Task instructions:
Each of the lines below must be restated exactly.

Supplied records section start

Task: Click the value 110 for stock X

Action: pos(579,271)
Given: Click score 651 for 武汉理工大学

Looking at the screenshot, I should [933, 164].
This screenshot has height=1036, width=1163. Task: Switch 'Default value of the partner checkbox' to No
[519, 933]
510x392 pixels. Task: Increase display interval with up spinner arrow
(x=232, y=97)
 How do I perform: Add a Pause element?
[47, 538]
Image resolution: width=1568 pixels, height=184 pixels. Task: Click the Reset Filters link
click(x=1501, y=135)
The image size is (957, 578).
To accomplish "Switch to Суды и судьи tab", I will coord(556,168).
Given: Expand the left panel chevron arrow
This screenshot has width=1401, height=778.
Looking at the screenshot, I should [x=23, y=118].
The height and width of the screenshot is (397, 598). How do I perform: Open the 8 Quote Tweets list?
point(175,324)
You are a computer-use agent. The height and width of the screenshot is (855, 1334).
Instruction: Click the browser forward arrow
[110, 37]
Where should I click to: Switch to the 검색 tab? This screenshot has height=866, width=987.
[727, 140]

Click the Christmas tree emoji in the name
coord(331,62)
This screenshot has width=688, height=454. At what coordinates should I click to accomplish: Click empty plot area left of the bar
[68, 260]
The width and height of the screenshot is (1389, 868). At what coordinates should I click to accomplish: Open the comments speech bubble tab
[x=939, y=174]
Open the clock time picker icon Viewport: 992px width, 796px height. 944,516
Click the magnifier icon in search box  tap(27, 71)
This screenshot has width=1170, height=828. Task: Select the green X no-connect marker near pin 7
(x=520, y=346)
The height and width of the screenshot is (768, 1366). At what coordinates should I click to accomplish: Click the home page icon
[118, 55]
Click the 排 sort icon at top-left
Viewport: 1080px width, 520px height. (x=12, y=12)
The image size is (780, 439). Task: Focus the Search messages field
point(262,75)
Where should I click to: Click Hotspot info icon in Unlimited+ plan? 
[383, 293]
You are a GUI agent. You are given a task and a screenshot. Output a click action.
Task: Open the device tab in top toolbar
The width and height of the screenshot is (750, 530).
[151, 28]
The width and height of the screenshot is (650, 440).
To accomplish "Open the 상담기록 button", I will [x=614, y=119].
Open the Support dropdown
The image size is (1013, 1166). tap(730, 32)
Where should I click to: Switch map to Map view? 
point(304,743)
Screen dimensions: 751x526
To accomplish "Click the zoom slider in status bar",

Supplied records section end

Expected output:
Task: Click the value 110 for stock X

Action: pos(579,271)
Given: Click score 651 for 武汉理工大学

Looking at the screenshot, I should [933, 164].
This screenshot has height=1036, width=1163. Task: Switch 'Default value of the partner checkbox' to No
[519, 933]
510x392 pixels. Task: Increase display interval with up spinner arrow
(x=232, y=97)
 How do I perform: Add a Pause element?
[47, 538]
Image resolution: width=1568 pixels, height=184 pixels. Task: Click the Reset Filters link
click(x=1501, y=135)
The image size is (957, 578).
To accomplish "Switch to Суды и судьи tab", I will coord(556,168).
Given: Expand the left panel chevron arrow
This screenshot has width=1401, height=778.
Looking at the screenshot, I should [x=23, y=118].
The height and width of the screenshot is (397, 598). How do I perform: Open the 8 Quote Tweets list?
point(175,324)
You are a computer-use agent. The height and width of the screenshot is (855, 1334).
Instruction: Click the browser forward arrow
[110, 37]
Where should I click to: Switch to the 검색 tab? This screenshot has height=866, width=987.
[727, 140]

Click the Christmas tree emoji in the name
coord(331,62)
This screenshot has width=688, height=454. At what coordinates should I click to accomplish: Click empty plot area left of the bar
[68, 260]
The width and height of the screenshot is (1389, 868). At what coordinates should I click to accomplish: Open the comments speech bubble tab
[x=939, y=174]
Open the clock time picker icon Viewport: 992px width, 796px height. 944,516
Click the magnifier icon in search box  tap(27, 71)
This screenshot has width=1170, height=828. Task: Select the green X no-connect marker near pin 7
(x=520, y=346)
The height and width of the screenshot is (768, 1366). At what coordinates should I click to accomplish: Click the home page icon
[118, 55]
Click the 排 sort icon at top-left
Viewport: 1080px width, 520px height. (x=12, y=12)
The image size is (780, 439). Task: Focus the Search messages field
point(262,75)
Where should I click to: Click Hotspot info icon in Unlimited+ plan? 
[383, 293]
You are a GUI agent. You are given a task and a screenshot. Output a click action.
Task: Open the device tab in top toolbar
The width and height of the screenshot is (750, 530).
[151, 28]
The width and height of the screenshot is (650, 440).
To accomplish "Open the 상담기록 button", I will [x=614, y=119].
Open the Support dropdown
The image size is (1013, 1166). tap(730, 32)
Where should I click to: Switch map to Map view? 
point(304,743)
Screen dimensions: 751x526
To accomplish "Click the zoom slider in status bar",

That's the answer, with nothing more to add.